Most Hammers these days, will recall the goal scoring heroics of Tony Cottee. Not only the successful partnership with McAvennie, but all of his goal scoring achievements across his two spells at the club. When I think of Cottee, I automatically recall the youngster who scored against Spurs on his first team debut, the partnership with Frankie Mac in 1985-86 and the later Cottee, whose had such a fruitful second coming at his boyhood club. I recall the two overseas goal scoring wizards that was Di Canio and Tevez, both were world class talents and left so many good memories behind them. But the other ‘second’ striker that I really admired was Paul Goddard. That guy had everything, pace, technique, a good football brain and excellent finishing ability. I will always remember his goal in the 2nd leg of the League Cup, at Upton Park, Vs Coventry City. We were trailing 3-2 from the first leg and Coventry City were defending very well and frustration/anxiety was starting to grow as the match proceeded. Until Goddard received the ball centrally on the edge of the box, pushed the ball slightly to his left and tightly turned and hit a guided missile of a shot in the top left hand corner of the opposition net. It was the decisive moment of that tie and we went on to win the semi-final with a late Jimmy Neighbour winner.
It is those type of goal poachers that we miss, along with dangerous striking partnerships and the threat that they conveyed. That is probably why supporters, more recently, have identified with the Baldocks and Maynards and been critical their relative lack of first team opportunity and early transfers out of the club; it is also an explanation why many supporters sympathised with Vaz Te and his recent assertion that he is a central striker, not a wide player! For many, there is just too much missing in the typical 4-3-3 or 4-5-1 Allardyce formation. While others have no problem starting with that formation, but seek evidence of the manager’s ability to tactically ‘change it’ and revert to a 4-4-2, with a second striker alongside the centre forward. And, as I have already stated, that hostility towards Nolan is largely because it is perceived that his inclusion, and Allardyce’s apparent assistance upon playing him, is a perceived barrier to adopting a 4-4-2 system, with the deployment of a 2nd striker.
Ironically, the failure to finish off the summer transfer business with the acquisition of an appropriate striker, means that we have two fit strikers, in the form of Vaz Te and Maiga, whose strengths are predominantly playing as second strikers. While we are currently inadequately provided with a target man in Carroll’s injury absence! It is an absolutely ridiculous that we have allowed ourselves to get in that position.
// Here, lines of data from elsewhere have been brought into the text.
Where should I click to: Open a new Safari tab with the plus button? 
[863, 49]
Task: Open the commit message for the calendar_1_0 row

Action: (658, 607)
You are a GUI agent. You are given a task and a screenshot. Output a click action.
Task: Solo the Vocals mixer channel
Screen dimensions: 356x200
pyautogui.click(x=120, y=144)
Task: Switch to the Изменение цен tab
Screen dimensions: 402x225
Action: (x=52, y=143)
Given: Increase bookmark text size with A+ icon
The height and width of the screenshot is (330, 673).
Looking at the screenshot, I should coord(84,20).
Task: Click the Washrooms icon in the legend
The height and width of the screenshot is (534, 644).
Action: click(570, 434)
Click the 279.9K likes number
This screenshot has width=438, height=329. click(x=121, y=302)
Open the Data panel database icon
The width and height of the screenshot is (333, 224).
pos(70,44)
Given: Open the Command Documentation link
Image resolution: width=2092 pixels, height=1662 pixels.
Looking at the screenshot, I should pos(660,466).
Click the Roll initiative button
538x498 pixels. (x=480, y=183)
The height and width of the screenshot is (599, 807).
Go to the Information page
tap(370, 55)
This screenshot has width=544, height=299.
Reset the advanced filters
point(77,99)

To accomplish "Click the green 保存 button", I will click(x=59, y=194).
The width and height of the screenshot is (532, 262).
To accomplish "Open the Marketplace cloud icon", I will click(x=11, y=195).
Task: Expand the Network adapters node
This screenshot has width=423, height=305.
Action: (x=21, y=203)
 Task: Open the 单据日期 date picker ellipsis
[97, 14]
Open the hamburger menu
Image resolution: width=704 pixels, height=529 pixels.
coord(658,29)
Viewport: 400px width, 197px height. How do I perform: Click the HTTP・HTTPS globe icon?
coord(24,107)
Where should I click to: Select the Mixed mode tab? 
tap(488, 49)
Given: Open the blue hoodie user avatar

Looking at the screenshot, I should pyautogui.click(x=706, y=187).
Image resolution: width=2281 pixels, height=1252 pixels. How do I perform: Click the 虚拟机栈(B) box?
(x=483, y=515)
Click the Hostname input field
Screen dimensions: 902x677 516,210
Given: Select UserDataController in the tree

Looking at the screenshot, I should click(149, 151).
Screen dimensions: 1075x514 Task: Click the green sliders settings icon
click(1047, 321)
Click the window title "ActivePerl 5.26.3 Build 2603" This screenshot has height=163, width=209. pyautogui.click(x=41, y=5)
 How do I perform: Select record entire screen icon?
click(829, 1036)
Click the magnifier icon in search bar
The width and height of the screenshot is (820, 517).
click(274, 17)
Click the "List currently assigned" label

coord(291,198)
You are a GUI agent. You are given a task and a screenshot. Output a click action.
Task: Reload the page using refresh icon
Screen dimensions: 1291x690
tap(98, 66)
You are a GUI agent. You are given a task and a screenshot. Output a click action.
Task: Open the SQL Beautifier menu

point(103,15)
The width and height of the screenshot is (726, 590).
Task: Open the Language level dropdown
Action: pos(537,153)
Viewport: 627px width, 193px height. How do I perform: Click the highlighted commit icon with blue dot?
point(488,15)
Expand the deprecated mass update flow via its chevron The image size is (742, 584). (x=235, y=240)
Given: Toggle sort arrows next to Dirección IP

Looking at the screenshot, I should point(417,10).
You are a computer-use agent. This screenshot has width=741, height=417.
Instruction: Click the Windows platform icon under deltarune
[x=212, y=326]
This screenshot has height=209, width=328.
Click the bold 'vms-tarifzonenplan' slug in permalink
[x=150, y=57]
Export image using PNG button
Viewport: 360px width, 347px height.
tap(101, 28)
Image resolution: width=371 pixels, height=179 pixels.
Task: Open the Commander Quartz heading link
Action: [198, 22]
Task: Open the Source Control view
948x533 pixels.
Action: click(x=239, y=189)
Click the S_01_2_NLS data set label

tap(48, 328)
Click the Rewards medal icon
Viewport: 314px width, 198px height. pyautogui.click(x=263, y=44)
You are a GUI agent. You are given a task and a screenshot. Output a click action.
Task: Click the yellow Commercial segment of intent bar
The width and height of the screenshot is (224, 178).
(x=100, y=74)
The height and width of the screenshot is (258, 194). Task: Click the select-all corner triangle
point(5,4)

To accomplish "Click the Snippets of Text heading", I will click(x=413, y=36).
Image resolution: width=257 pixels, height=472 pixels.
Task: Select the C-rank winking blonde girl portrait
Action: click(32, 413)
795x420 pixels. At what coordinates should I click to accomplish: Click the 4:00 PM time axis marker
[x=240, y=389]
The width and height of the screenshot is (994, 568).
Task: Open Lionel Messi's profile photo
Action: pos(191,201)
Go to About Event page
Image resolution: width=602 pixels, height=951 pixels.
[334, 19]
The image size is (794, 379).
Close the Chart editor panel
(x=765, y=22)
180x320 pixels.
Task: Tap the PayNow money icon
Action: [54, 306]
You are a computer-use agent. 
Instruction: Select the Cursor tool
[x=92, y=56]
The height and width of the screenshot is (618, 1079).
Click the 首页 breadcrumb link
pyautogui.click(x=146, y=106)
And it really does necessitate the signing of an adequate free agent striker to cover for Andy Carroll. There are more reports this evening that the club will bring in the Romania international striker, Cirprian Marica, who scored his side’s opening goal in their 3-0 win over Hungary yesterday evening.
Marica is obviously fit and ready to play, so the club would do a lot worse than to sign the striker as a matter of urgency. If we can sign him, and possibly Carlton Cole when he improves/proves his fitness, then we can go forward with a bit more confidence until the January window opens.